The textbook is wrong. Returns are leptokurtic — fat-tailed — and the rare events the normal distribution wants to round to zero are where most long-run wealth is actually made or destroyed. The series builds the empirical case first, then closes with the geometry that ties it together.
- Twenty centuries of data. Forex, gold, silver, debt, and GDP from 240 countries, assembled back to 1 CE. Fat tails are universal. Pegged currencies are the worst place to be. Every currency eventually loses to gold.
- Detecting crashes. A Rust and Python toolkit running fifteen methods (LPPLS, DFA, Hill, GSADF, momentum, others) against 96 historical drawdowns, scored with honest precision and recall. The methods that survive transfer to revenue and profit data, which is where this turns practical.
- The tail-hedge debate. Spitznagel and AQR are arguing past each other. With seventeen years of real SPY options data, deep out-of-the-money puts beat the index. An externally funded overlay wins by the widest margin. Macro signals are useless for timing.
- Jensen’s inequality. Logarithms, Kelly, ergodicity, and tail risk are all the same piece of geometry. Wealth compounds multiplicatively. The log is concave. Variability has a cost you can write down.
Mandelbrot, Taleb, Spitznagel, and Bouchaud are circling the same observation from different sides. The point of the series is to put receipts under it: fat tails are not a footnote on finance, they are most of what finance actually is.
Episodes
Episode 1 – Twenty Centuries of Financial Data: What 240 Countries and 2,000 Years Reveal
We assembled forex-centuries, an open dataset of exchange rates, gold, silver, interest rates, commodity prices, GDP, sovereign debt, and more, across 27 sources spanning 1 CE to 2026 and covering 240 countries. Fat tails are universal. Pegged currencies are the most dangerous. Every currency loses against gold.

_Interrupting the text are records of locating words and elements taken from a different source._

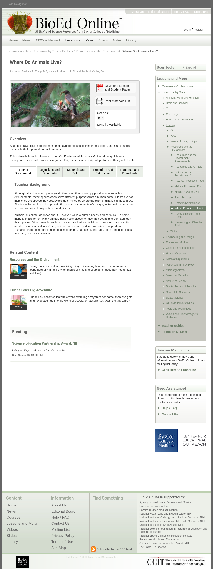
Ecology (67, 51)
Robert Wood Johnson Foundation (159, 539)
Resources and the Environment (98, 51)
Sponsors (201, 11)
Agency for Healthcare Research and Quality (165, 502)
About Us (137, 11)
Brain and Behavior (177, 103)
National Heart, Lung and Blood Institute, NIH (165, 513)
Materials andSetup (76, 171)
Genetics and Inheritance (180, 247)
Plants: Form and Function (181, 286)
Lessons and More (79, 40)
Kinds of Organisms (177, 259)
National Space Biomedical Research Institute (165, 535)
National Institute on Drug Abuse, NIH (161, 524)
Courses (13, 517)
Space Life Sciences (178, 292)
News (26, 40)
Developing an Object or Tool (189, 224)
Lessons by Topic (47, 51)
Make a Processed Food (189, 186)
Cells (169, 108)
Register (198, 29)
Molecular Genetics (177, 275)
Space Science (174, 297)
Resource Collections (177, 86)
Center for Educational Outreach (193, 440)
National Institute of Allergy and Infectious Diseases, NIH (172, 517)
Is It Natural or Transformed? (183, 174)
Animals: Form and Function (182, 97)
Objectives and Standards (50, 171)
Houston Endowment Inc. (153, 506)
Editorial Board (158, 11)
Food (173, 135)
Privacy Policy (62, 536)
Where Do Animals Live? (140, 51)
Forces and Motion (177, 242)
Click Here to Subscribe (179, 370)
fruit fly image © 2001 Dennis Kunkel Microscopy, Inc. (92, 557)
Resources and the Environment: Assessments (186, 158)
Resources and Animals (188, 166)
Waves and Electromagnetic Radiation (182, 316)
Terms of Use (62, 542)
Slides (116, 40)
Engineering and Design (180, 237)
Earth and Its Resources (180, 119)
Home (13, 40)
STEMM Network (48, 40)
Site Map (58, 548)
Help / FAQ (182, 11)
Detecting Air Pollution (187, 203)
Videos (103, 40)
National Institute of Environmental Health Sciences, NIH (172, 521)
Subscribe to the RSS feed (114, 549)
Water (173, 231)
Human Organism (176, 253)
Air (172, 130)
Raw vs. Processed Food (189, 180)
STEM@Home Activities (180, 303)
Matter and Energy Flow (180, 264)
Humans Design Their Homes (187, 215)
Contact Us (170, 414)
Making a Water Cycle (187, 191)
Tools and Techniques (178, 308)
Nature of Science (176, 281)
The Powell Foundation (152, 547)
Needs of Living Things (183, 141)
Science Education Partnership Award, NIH (45, 343)
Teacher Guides (173, 325)
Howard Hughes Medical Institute (158, 509)
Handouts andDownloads (129, 171)
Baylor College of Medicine (166, 440)
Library (131, 40)
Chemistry (172, 114)
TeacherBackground (23, 171)
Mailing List (60, 529)
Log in (187, 29)
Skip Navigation (17, 4)
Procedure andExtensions (103, 171)
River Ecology (183, 197)
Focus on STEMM (174, 331)
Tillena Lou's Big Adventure (31, 290)
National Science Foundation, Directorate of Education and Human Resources (173, 530)
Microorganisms (175, 270)
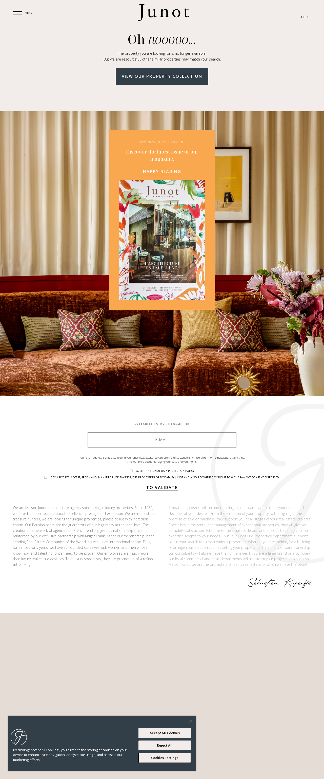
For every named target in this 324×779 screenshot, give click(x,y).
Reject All (164, 745)
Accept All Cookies (164, 733)
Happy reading (162, 230)
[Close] (190, 721)
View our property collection (162, 76)
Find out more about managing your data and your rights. (162, 461)
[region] (102, 743)
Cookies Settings (164, 757)
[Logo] (163, 12)
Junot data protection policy (173, 471)
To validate (162, 487)
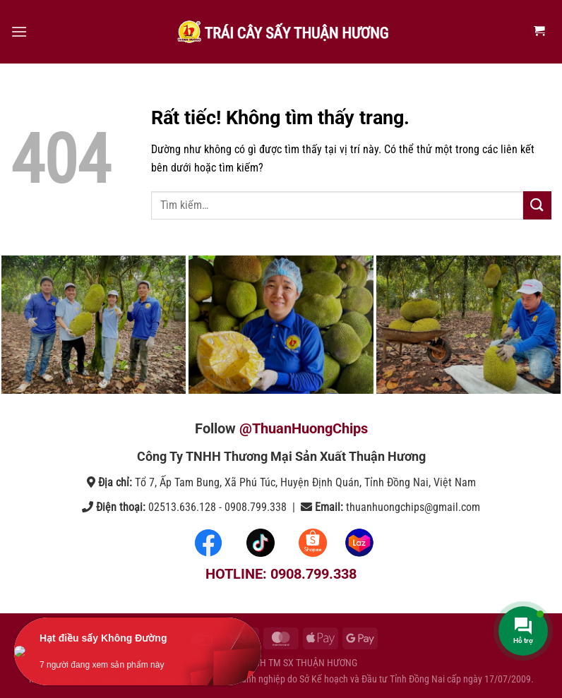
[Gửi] (537, 205)
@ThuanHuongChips (303, 428)
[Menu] (19, 31)
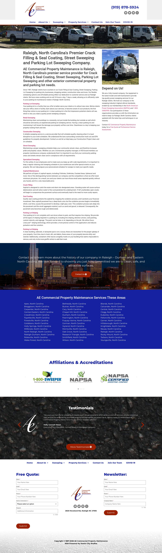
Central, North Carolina (111, 309)
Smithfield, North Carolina (74, 337)
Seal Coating (28, 196)
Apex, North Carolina (33, 304)
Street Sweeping (29, 146)
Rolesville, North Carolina (36, 337)
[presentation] (29, 519)
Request (18, 508)
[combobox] (37, 504)
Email (18, 486)
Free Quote (114, 127)
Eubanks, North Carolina (112, 315)
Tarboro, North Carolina (111, 337)
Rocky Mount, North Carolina (114, 334)
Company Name (108, 501)
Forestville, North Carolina (36, 320)
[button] (25, 377)
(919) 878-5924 (125, 7)
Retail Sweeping (29, 118)
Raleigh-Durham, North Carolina (39, 334)
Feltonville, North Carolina (113, 318)
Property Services (78, 22)
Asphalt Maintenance (31, 171)
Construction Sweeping (31, 132)
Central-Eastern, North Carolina (38, 312)
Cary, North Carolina (71, 309)
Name (18, 479)
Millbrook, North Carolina (35, 329)
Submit (23, 526)
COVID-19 (128, 22)
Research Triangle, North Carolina (78, 334)
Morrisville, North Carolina (74, 329)
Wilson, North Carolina (72, 340)
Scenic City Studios (89, 543)
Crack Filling (27, 185)
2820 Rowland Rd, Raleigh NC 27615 (81, 511)
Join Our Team (112, 22)
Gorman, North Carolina (73, 323)
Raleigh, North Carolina (111, 332)
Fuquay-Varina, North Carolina (76, 320)
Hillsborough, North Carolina (114, 323)
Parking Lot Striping (30, 213)
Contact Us (97, 22)
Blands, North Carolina (111, 304)
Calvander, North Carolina (113, 306)
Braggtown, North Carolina (36, 306)
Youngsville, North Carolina (113, 340)
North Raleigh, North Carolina (38, 332)
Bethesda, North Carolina (74, 304)
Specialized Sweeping (31, 160)
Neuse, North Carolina (111, 329)
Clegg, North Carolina (111, 312)
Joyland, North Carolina (73, 326)
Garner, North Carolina (111, 320)
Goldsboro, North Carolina (36, 323)
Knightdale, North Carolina (113, 326)
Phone (18, 493)
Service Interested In (22, 501)
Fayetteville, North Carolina (36, 318)
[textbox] (35, 504)
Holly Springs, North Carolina (37, 326)
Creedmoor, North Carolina (36, 315)
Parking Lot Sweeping (31, 104)
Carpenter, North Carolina (36, 309)
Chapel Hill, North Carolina (74, 312)
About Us (44, 22)
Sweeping (59, 22)
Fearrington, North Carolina (75, 318)
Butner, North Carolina (72, 306)
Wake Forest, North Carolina (37, 340)
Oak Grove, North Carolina (74, 332)
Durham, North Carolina (73, 315)
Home (32, 22)
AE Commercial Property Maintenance (122, 125)
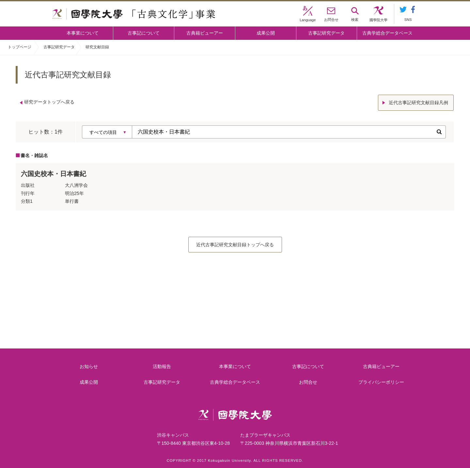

Episode 2 – Detecting Crashes with Fat-Tail Statistics
We built fatcrash, a Rust+Python toolkit with 15 crash detection methods: LPPLS, DFA, EVT, Hill, Kappa, Hurst, GSADF, momentum/reversal, price velocity, and more. Tested on 96 drawdowns across BTC, SPY, Gold, 23 forex pairs, and equity crises with honest precision/recall/F1 metrics. Plus: which methods transfer to revenue and profit data.
Episode 3 – The Tail Hedge Debate: Spitznagel Is Right, AQR Is Answering the Wrong Question
We tested Spitznagel’s tail hedging strategy and AQR’s critique with 17 years of real SPY options data. In the allocation-reducing framing AQR uses — selling SPY to fund puts — deep OTM puts lose at every budget. In the externally funded overlay Spitznagel actually proposes (100% SPY + put budget on top) deep OTM puts beat SPY, with the Sharpe ratio peaking near 0.5%-1.0% annual premium before reversing. Macro signals are useless for timing.
Episode 4 – Finance Is Geometry, and It All Comes Back to Jensen’s Inequality
Logarithms, Kelly, ergodicity, and tail risk meet at the same geometry: wealth compounds multiplicatively, the logarithm is concave, and Jensen’s inequality measures the cost of variability.